Prior inventions and disclosures described below address certain aspects of the proposed solution, but do not provide a solution to the problem of distracted operators.

Conduct inference apparatus (Patent No. US8045758, 2011 ) uses the body pose to detect a hand moving to the ear and assumes mobile device usage when it is detected. This disclosure assumes that an object such as a mobile device is present at the body parts (hands) tracked and therefore will generate false detections when the operator perform actions such as scratching the head or ear. This disclosure is also unable to distinguish between different objects that the operator may have in his/her hand. The invention detects a mobile phone and is trained on a data-set with negative samples (hands near the face without a mobile device). The invention will not generate similar false detections. The invention is also capable of distinguishing between different objects in the hand of the operator.

Action estimating apparatus, method for estimating occupant's action, and program (Patent No. US8284252, 2012) published by the same authors, uses body pose method to detect the position of the arm and matches it to predetermined positions of talking on a mobile device. This disclosure also make use of only the tracked positions of body parts such as the hands, elbow and shoulder. The disclosure does not detect an object from the image and only classify mobile device usage based on movements of the operator. The invention detects objects such as the mobile device, tracks body part locations and classifies mobile device usage by movement of the object over time with the LSTM recurrent neural network.

Real-time multiclass driver action recognition using random forests (Patent No. US9501693,

2016) uses 3-dimensional images together with random forest classifiers to predict driver actions and mobile device usage. This disclosure use only a single image to predict driver actions. Therefore, no temporal information is used. The disclosure is limited to random forest classifiers, while the invention is not limited and make use of state-of-the-art convolutional neural networks. The invention use temporal information from multiple images in sequence with the LSTM recurrent neural network and the ensemble of classifiers enable a more accurate prediction model than a single image random forest model as discussed in the disclosure.

Machine learning approach for detecting mobile phone usage by a driver (Patent No. US9721 173,

2017), detects mobile device usage from outside the vehicle using a frontal view. Body pose detection and CNNs are not used. Instead, hand-crafted features such as Scale-Invariant Feature Transform (SIFT), Histogram of Gradients (HoG) and Successive Mean Quantization Transform (SMQT) are used. In this disclosure hand-crafted features are used which is not as accurate as CNNs. The disclosure is also limited to frontal views from outside the vehicle. This disclosure make no use of temporal information. The invention is not limited to specific viewing positions and works from outside of inside the vehicle.

Method for detecting driver cell phone usage from side-view images (Patent No. US9842266, 2017) was published by the same authors in which additional side-view images were used instead of only frontal images. Similar to the previous disclosure, hand-crafted features are used and no temporal information is used which makes the invention more accurate. This disclosure use very specific side-view images of vehicles and will fail when the windows are tinted.

*Tasks*.
1) Answer these questions about the prior-art passage, one line each:
(a) What patent number does the passage give for the conduct inference apparatus?
(b) Which hand-crafted features does the passage list for the approach that detects mobile phone usage from outside the vehicle?
(c) Under what condition does the passage say the side-view method will fail?
2) Write the next few sentences of the prior-art passage, picking up after its final sentence.
The entries that come next are separate material with no connection to the prior-art passage.

*Given entries*.
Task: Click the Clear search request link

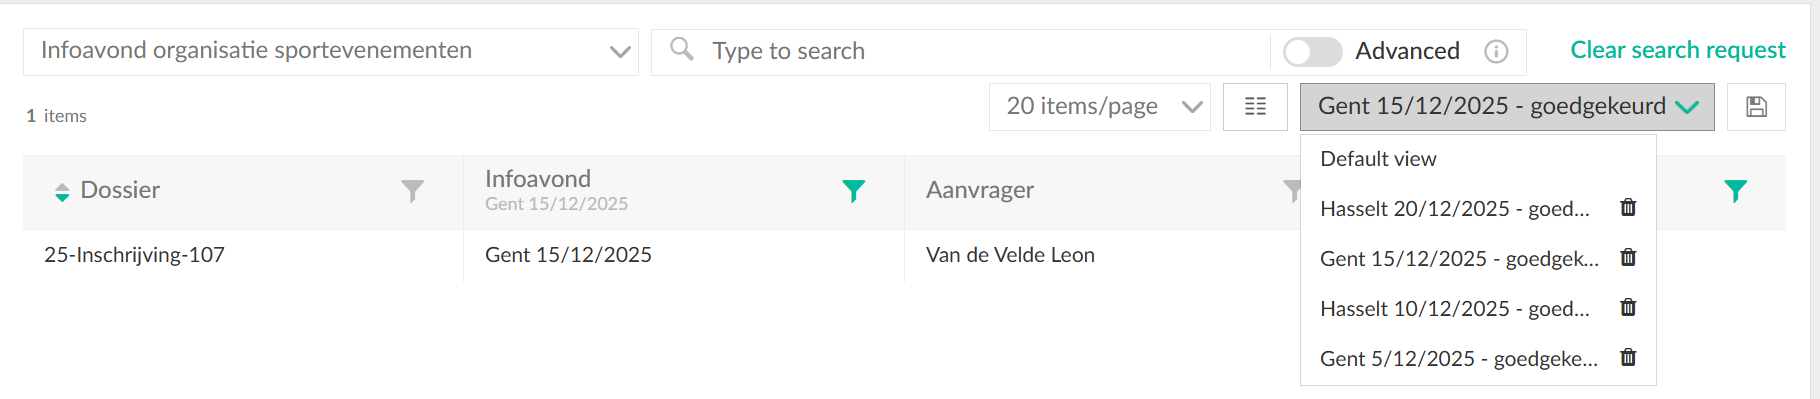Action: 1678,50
* * *
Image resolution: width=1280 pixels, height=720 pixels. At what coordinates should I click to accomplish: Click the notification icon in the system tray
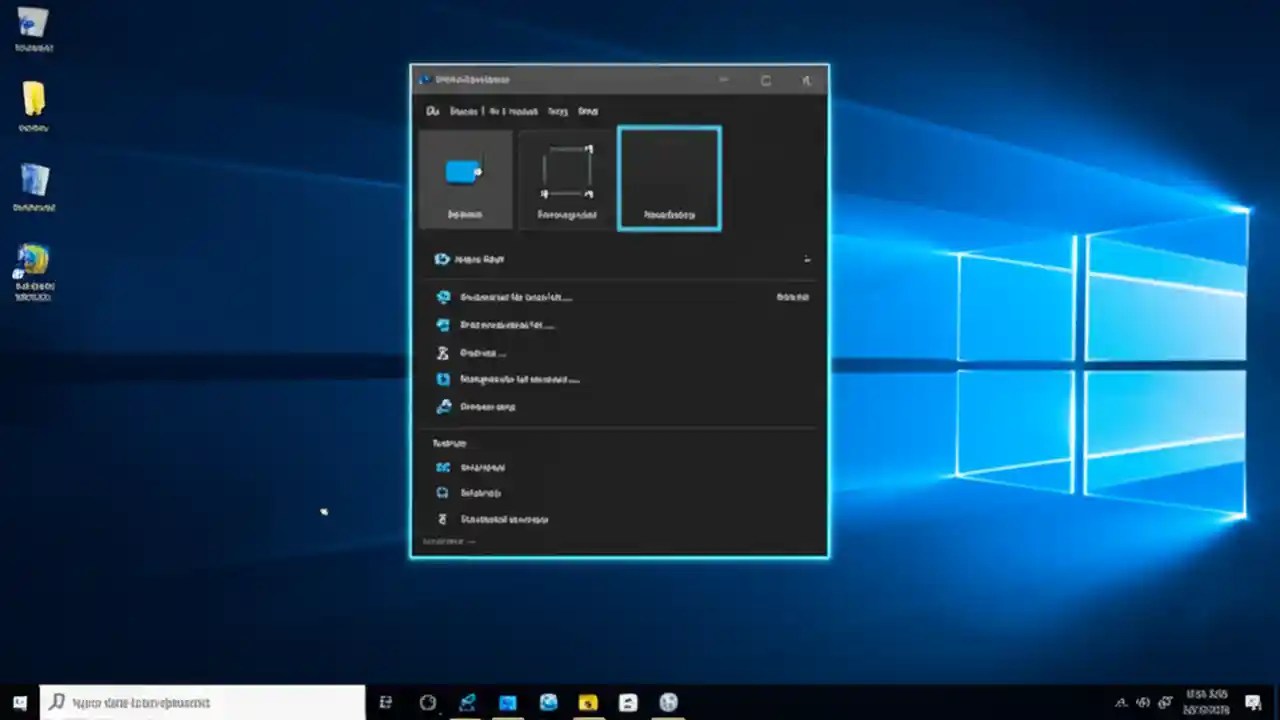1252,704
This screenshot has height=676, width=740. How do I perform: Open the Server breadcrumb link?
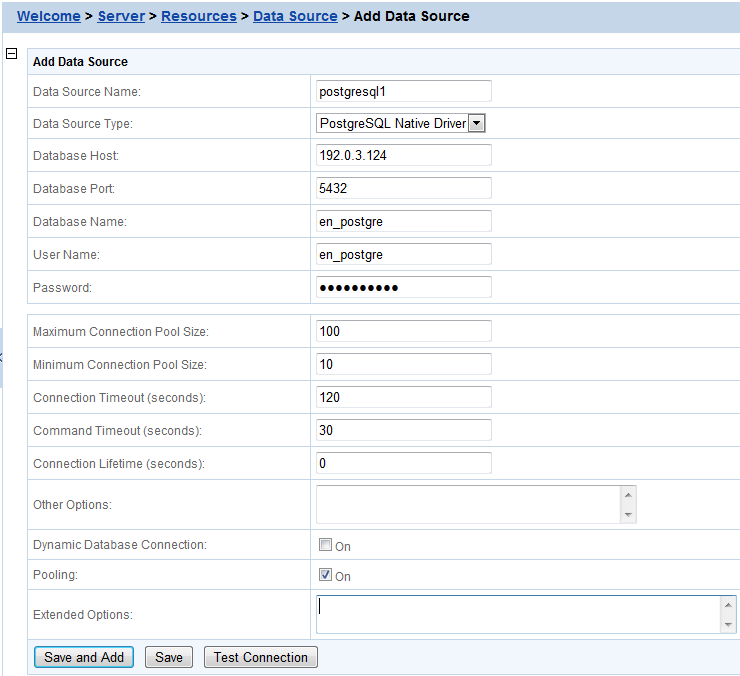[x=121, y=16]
...
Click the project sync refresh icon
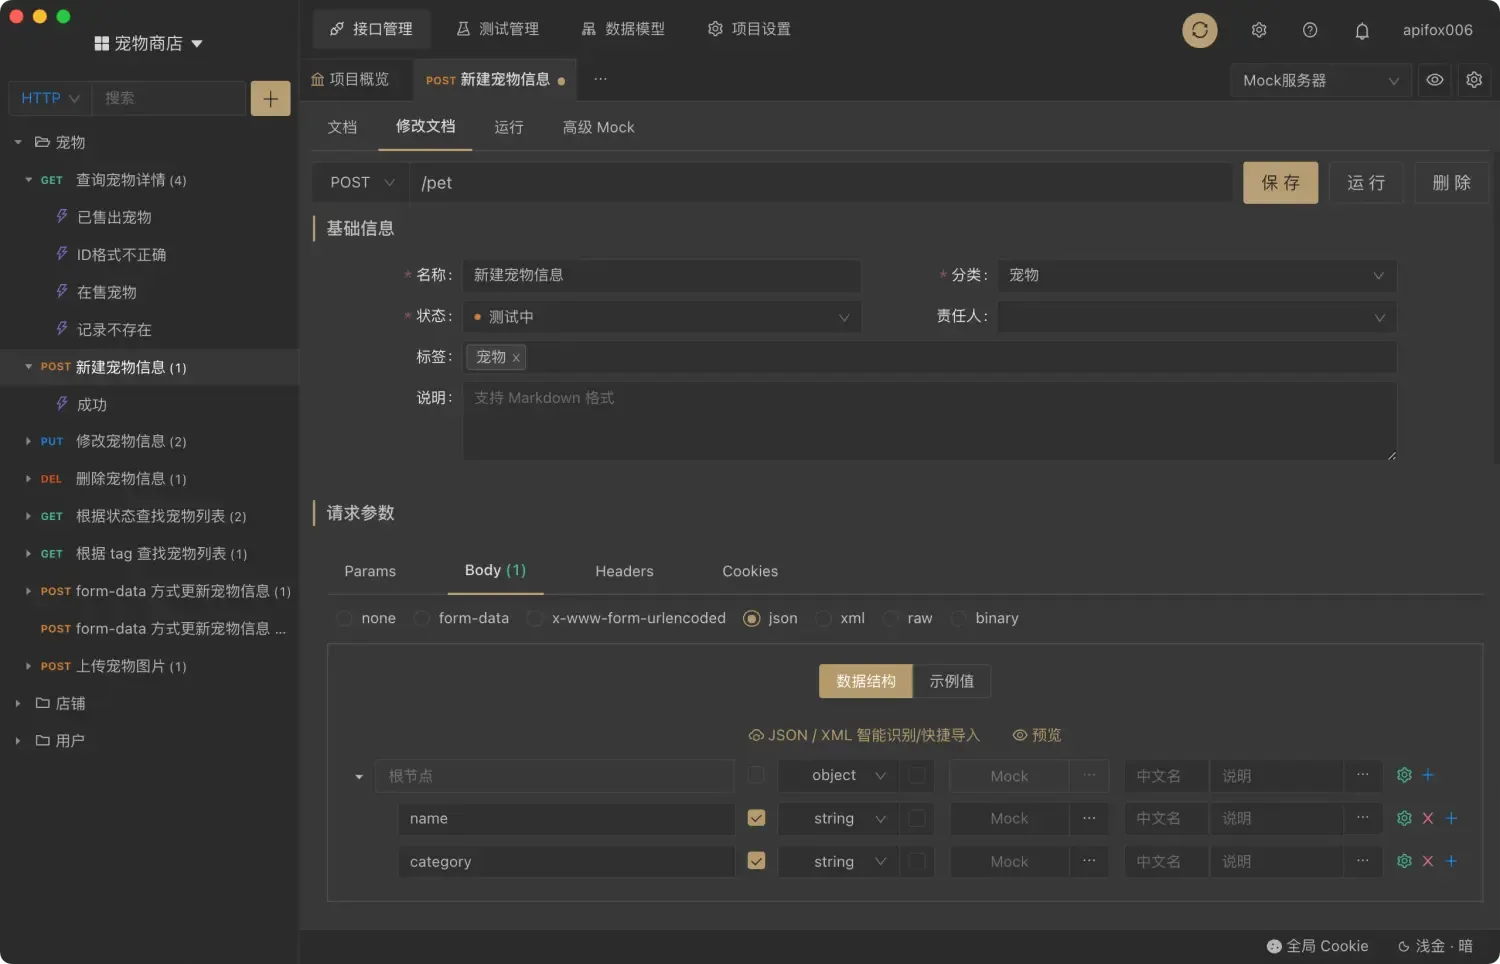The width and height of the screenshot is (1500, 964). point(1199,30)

*Task-by-task results*.
1)
(a) US8045758
(b) Scale-Invariant Feature Transform (SIFT), Histogram of Gradients (HoG), and Successive Mean Quantization Transform (SMQT)
(c) When the windows are tinted

2)
SUMMARY OF THE DISCLOSURE

According to a first aspect of the invention, there is provided an operator behavior recognition system comprising hardware including at least one processor, a data storage facility in communication with the processor and input/output interfaces in communication with the processor, the hardware being configured to implement a set of convolutional neural networks (CNNs) including:

an object detection group into which at least one image is received from an image source for detecting at least one object in the image and to delineate the object from the image for further processing, at least one of the objects being detected being a face of a person;

a facial features extraction group into which the image of the person's face is received and from which facial features from the person's face are extracted; and

a classifier group which assess the facial features received from the facial feature extraction group in combination with objects detected by the object detection group to classify predefined operator behaviors.

The interpretation of the words‘operator behavior’ is equivalent to‘operator actions’. The interpretation of the words‘operator’,‘occupant’ and‘observer’ is equivalent. The interpretation of the words“safety belt” and“seat belt” is also equivalent.

The object detection group may comprise a detection CNN trained to detect objects in an image and a region determination group to delineate the detected object from the rest of the image. The object detection group may comprise one CNN per object or may comprise one CNN for a number of objects.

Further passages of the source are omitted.